_Data to process_:
==========

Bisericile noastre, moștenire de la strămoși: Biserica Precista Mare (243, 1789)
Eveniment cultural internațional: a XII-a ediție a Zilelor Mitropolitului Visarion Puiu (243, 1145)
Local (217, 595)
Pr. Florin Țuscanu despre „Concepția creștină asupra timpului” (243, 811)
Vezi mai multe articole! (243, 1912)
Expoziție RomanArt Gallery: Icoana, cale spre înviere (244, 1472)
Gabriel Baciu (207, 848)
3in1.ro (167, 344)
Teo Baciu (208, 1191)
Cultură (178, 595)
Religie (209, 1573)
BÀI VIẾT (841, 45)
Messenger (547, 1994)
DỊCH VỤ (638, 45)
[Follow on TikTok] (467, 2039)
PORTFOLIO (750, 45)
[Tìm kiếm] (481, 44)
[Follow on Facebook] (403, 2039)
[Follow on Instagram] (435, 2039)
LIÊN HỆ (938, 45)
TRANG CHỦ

==========

_What is needed_: Everything in the listing must be reproduced exactly; please include every line.

_Exercise result_:
Bisericile noastre, moștenire de la strămoși: Biserica Precista Mare (243, 1789)
Eveniment cultural internațional: a XII-a ediție a Zilelor Mitropolitului Visarion Puiu (243, 1145)
Local (217, 595)
Pr. Florin Țuscanu despre „Concepția creștină asupra timpului” (243, 811)
Vezi mai multe articole! (243, 1912)
Expoziție RomanArt Gallery: Icoana, cale spre înviere (244, 1472)
Gabriel Baciu (207, 848)
3in1.ro (167, 344)
Teo Baciu (208, 1191)
Cultură (178, 595)
Religie (209, 1573)
BÀI VIẾT (841, 45)
Messenger (547, 1994)
DỊCH VỤ (638, 45)
[Follow on TikTok] (467, 2039)
PORTFOLIO (750, 45)
[Tìm kiếm] (481, 44)
[Follow on Facebook] (403, 2039)
[Follow on Instagram] (435, 2039)
LIÊN HỆ (938, 45)
TRANG CHỦ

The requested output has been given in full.